Records for pointing at text and elements
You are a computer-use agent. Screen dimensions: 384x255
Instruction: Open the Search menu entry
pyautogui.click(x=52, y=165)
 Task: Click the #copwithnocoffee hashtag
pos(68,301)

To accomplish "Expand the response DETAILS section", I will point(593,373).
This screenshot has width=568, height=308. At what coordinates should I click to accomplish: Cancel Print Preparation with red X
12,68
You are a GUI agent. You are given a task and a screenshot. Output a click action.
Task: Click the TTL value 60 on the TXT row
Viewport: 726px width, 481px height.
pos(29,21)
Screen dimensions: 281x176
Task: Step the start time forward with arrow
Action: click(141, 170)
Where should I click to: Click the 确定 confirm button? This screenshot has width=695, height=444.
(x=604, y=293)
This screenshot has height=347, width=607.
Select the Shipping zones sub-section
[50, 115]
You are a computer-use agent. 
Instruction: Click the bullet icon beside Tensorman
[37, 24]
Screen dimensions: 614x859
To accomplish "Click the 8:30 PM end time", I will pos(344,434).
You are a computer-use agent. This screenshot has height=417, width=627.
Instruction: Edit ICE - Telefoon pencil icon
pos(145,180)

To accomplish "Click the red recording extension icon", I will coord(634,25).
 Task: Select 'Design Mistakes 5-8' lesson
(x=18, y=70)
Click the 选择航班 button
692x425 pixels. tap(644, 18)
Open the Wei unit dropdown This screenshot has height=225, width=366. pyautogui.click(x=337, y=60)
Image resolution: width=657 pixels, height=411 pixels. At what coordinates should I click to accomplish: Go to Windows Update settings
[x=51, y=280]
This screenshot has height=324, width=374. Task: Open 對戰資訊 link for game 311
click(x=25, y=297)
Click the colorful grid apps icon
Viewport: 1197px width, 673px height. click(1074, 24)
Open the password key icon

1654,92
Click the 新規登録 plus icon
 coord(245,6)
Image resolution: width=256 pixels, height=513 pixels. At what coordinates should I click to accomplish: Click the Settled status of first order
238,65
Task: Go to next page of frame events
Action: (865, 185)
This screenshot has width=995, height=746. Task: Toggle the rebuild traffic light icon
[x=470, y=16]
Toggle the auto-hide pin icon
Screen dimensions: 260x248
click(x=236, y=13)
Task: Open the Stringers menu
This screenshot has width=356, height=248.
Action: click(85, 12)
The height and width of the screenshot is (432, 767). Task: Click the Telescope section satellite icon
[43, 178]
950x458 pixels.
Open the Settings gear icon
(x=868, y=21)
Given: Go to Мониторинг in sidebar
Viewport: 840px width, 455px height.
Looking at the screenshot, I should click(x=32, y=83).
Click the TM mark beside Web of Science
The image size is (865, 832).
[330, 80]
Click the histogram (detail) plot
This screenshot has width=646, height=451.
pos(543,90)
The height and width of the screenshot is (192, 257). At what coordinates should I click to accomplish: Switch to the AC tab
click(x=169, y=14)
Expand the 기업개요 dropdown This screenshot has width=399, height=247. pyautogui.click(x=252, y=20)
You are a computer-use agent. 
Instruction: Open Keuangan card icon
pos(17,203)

__EXERCISE REQUIREMENTS__. Return every line of the listing above without changing anything.

__ANSWER TO THIS EXERCISE__.
You are a computer-use agent. Screen dimensions: 384x255
Instruction: Open the Search menu entry
pyautogui.click(x=52, y=165)
 Task: Click the #copwithnocoffee hashtag
pos(68,301)

To accomplish "Expand the response DETAILS section", I will point(593,373).
This screenshot has width=568, height=308. At what coordinates should I click to accomplish: Cancel Print Preparation with red X
12,68
You are a GUI agent. You are given a task and a screenshot. Output a click action.
Task: Click the TTL value 60 on the TXT row
Viewport: 726px width, 481px height.
pos(29,21)
Screen dimensions: 281x176
Task: Step the start time forward with arrow
Action: click(141, 170)
Where should I click to: Click the 确定 confirm button? This screenshot has width=695, height=444.
(x=604, y=293)
This screenshot has height=347, width=607.
Select the Shipping zones sub-section
[50, 115]
You are a computer-use agent. 
Instruction: Click the bullet icon beside Tensorman
[37, 24]
Screen dimensions: 614x859
To accomplish "Click the 8:30 PM end time", I will pos(344,434).
You are a computer-use agent. This screenshot has height=417, width=627.
Instruction: Edit ICE - Telefoon pencil icon
pos(145,180)

To accomplish "Click the red recording extension icon", I will coord(634,25).
 Task: Select 'Design Mistakes 5-8' lesson
(x=18, y=70)
Click the 选择航班 button
692x425 pixels. tap(644, 18)
Open the Wei unit dropdown This screenshot has height=225, width=366. pyautogui.click(x=337, y=60)
Image resolution: width=657 pixels, height=411 pixels. At what coordinates should I click to accomplish: Go to Windows Update settings
[x=51, y=280]
This screenshot has height=324, width=374. Task: Open 對戰資訊 link for game 311
click(x=25, y=297)
Click the colorful grid apps icon
Viewport: 1197px width, 673px height. click(1074, 24)
Open the password key icon

1654,92
Click the 新規登録 plus icon
 coord(245,6)
Image resolution: width=256 pixels, height=513 pixels. At what coordinates should I click to accomplish: Click the Settled status of first order
238,65
Task: Go to next page of frame events
Action: (865, 185)
This screenshot has width=995, height=746. Task: Toggle the rebuild traffic light icon
[x=470, y=16]
Toggle the auto-hide pin icon
Screen dimensions: 260x248
click(x=236, y=13)
Task: Open the Stringers menu
This screenshot has width=356, height=248.
Action: click(85, 12)
The height and width of the screenshot is (432, 767). Task: Click the Telescope section satellite icon
[43, 178]
950x458 pixels.
Open the Settings gear icon
(x=868, y=21)
Given: Go to Мониторинг in sidebar
Viewport: 840px width, 455px height.
Looking at the screenshot, I should click(x=32, y=83).
Click the TM mark beside Web of Science
The image size is (865, 832).
[330, 80]
Click the histogram (detail) plot
This screenshot has width=646, height=451.
pos(543,90)
The height and width of the screenshot is (192, 257). At what coordinates should I click to accomplish: Switch to the AC tab
click(x=169, y=14)
Expand the 기업개요 dropdown This screenshot has width=399, height=247. pyautogui.click(x=252, y=20)
You are a computer-use agent. 
Instruction: Open Keuangan card icon
pos(17,203)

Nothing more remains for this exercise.